### YOUR ASSIGNMENT
Nothing but an exact copy of the data should be given.

Pixel coordinate grounding data:
-------------------------

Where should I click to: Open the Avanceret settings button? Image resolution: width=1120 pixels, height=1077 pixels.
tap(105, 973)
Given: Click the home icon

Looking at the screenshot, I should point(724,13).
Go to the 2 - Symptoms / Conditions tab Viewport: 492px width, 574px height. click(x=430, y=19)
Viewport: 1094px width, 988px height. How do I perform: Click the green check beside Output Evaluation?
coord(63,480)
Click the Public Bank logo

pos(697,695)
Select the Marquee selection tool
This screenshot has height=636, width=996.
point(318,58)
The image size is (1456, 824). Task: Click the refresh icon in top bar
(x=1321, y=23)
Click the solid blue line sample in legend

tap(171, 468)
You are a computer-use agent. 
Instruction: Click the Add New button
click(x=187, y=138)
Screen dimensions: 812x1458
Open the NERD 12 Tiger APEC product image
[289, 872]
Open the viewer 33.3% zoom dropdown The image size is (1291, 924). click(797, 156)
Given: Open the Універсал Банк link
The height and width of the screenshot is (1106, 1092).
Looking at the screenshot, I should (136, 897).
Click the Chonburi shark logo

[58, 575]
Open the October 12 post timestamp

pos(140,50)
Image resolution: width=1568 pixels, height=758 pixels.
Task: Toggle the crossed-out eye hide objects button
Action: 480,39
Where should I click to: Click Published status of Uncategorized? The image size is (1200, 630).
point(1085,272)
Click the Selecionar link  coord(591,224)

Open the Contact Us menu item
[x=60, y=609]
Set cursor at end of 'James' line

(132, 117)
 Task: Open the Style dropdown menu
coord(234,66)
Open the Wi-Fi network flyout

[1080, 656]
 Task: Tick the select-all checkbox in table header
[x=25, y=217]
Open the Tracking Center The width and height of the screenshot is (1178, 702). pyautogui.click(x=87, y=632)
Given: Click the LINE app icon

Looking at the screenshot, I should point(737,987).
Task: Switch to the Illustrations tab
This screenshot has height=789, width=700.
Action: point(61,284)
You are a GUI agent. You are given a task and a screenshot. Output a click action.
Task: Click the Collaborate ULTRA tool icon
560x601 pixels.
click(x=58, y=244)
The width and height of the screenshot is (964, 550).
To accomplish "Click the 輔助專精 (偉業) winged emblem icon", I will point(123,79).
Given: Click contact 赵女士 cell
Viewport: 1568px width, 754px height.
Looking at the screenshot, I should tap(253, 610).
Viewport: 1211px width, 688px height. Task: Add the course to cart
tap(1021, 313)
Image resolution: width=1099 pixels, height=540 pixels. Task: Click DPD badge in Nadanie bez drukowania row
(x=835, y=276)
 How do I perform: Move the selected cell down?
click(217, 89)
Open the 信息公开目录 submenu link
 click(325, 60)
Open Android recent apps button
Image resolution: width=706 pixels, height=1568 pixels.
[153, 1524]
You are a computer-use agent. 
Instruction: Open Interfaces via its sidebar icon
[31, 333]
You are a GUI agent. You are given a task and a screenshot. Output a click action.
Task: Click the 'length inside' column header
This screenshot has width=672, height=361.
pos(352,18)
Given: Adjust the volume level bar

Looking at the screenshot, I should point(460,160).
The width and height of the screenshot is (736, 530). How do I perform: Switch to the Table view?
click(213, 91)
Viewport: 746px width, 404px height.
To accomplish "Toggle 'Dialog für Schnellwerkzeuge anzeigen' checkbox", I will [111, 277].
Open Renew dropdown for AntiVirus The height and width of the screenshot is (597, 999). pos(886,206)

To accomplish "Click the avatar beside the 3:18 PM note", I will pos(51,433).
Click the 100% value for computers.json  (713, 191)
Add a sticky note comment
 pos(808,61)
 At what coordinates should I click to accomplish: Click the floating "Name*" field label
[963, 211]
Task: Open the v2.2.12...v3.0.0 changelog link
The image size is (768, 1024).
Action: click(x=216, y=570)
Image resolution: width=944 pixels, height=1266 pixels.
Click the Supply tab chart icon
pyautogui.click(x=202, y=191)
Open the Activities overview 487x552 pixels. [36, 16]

-------------------------

### OUTPUT OF THE EXERCISE
Where should I click to: Open the Avanceret settings button? Image resolution: width=1120 pixels, height=1077 pixels.
tap(105, 973)
Given: Click the home icon

Looking at the screenshot, I should point(724,13).
Go to the 2 - Symptoms / Conditions tab Viewport: 492px width, 574px height. click(x=430, y=19)
Viewport: 1094px width, 988px height. How do I perform: Click the green check beside Output Evaluation?
coord(63,480)
Click the Public Bank logo

pos(697,695)
Select the Marquee selection tool
This screenshot has height=636, width=996.
point(318,58)
The image size is (1456, 824). Task: Click the refresh icon in top bar
(x=1321, y=23)
Click the solid blue line sample in legend

tap(171, 468)
You are a computer-use agent. 
Instruction: Click the Add New button
click(x=187, y=138)
Screen dimensions: 812x1458
Open the NERD 12 Tiger APEC product image
[289, 872]
Open the viewer 33.3% zoom dropdown The image size is (1291, 924). click(797, 156)
Given: Open the Універсал Банк link
The height and width of the screenshot is (1106, 1092).
Looking at the screenshot, I should (136, 897).
Click the Chonburi shark logo

[58, 575]
Open the October 12 post timestamp

pos(140,50)
Image resolution: width=1568 pixels, height=758 pixels.
Task: Toggle the crossed-out eye hide objects button
Action: 480,39
Where should I click to: Click Published status of Uncategorized? The image size is (1200, 630).
point(1085,272)
Click the Selecionar link  coord(591,224)

Open the Contact Us menu item
[x=60, y=609]
Set cursor at end of 'James' line

(132, 117)
 Task: Open the Style dropdown menu
coord(234,66)
Open the Wi-Fi network flyout

[1080, 656]
 Task: Tick the select-all checkbox in table header
[x=25, y=217]
Open the Tracking Center The width and height of the screenshot is (1178, 702). pyautogui.click(x=87, y=632)
Given: Click the LINE app icon

Looking at the screenshot, I should point(737,987).
Task: Switch to the Illustrations tab
This screenshot has height=789, width=700.
Action: point(61,284)
You are a GUI agent. You are given a task and a screenshot. Output a click action.
Task: Click the Collaborate ULTRA tool icon
560x601 pixels.
click(x=58, y=244)
The width and height of the screenshot is (964, 550).
To accomplish "Click the 輔助專精 (偉業) winged emblem icon", I will point(123,79).
Given: Click contact 赵女士 cell
Viewport: 1568px width, 754px height.
Looking at the screenshot, I should tap(253, 610).
Viewport: 1211px width, 688px height. Task: Add the course to cart
tap(1021, 313)
Image resolution: width=1099 pixels, height=540 pixels. Task: Click DPD badge in Nadanie bez drukowania row
(x=835, y=276)
 How do I perform: Move the selected cell down?
click(217, 89)
Open the 信息公开目录 submenu link
 click(325, 60)
Open Android recent apps button
Image resolution: width=706 pixels, height=1568 pixels.
[153, 1524]
You are a computer-use agent. 
Instruction: Open Interfaces via its sidebar icon
[31, 333]
You are a GUI agent. You are given a task and a screenshot. Output a click action.
Task: Click the 'length inside' column header
This screenshot has width=672, height=361.
pos(352,18)
Given: Adjust the volume level bar

Looking at the screenshot, I should point(460,160).
The width and height of the screenshot is (736, 530). How do I perform: Switch to the Table view?
click(213, 91)
Viewport: 746px width, 404px height.
To accomplish "Toggle 'Dialog für Schnellwerkzeuge anzeigen' checkbox", I will [111, 277].
Open Renew dropdown for AntiVirus The height and width of the screenshot is (597, 999). pos(886,206)

To accomplish "Click the avatar beside the 3:18 PM note", I will pos(51,433).
Click the 100% value for computers.json  (713, 191)
Add a sticky note comment
 pos(808,61)
 At what coordinates should I click to accomplish: Click the floating "Name*" field label
[963, 211]
Task: Open the v2.2.12...v3.0.0 changelog link
The image size is (768, 1024).
Action: click(x=216, y=570)
Image resolution: width=944 pixels, height=1266 pixels.
Click the Supply tab chart icon
pyautogui.click(x=202, y=191)
Open the Activities overview 487x552 pixels. [36, 16]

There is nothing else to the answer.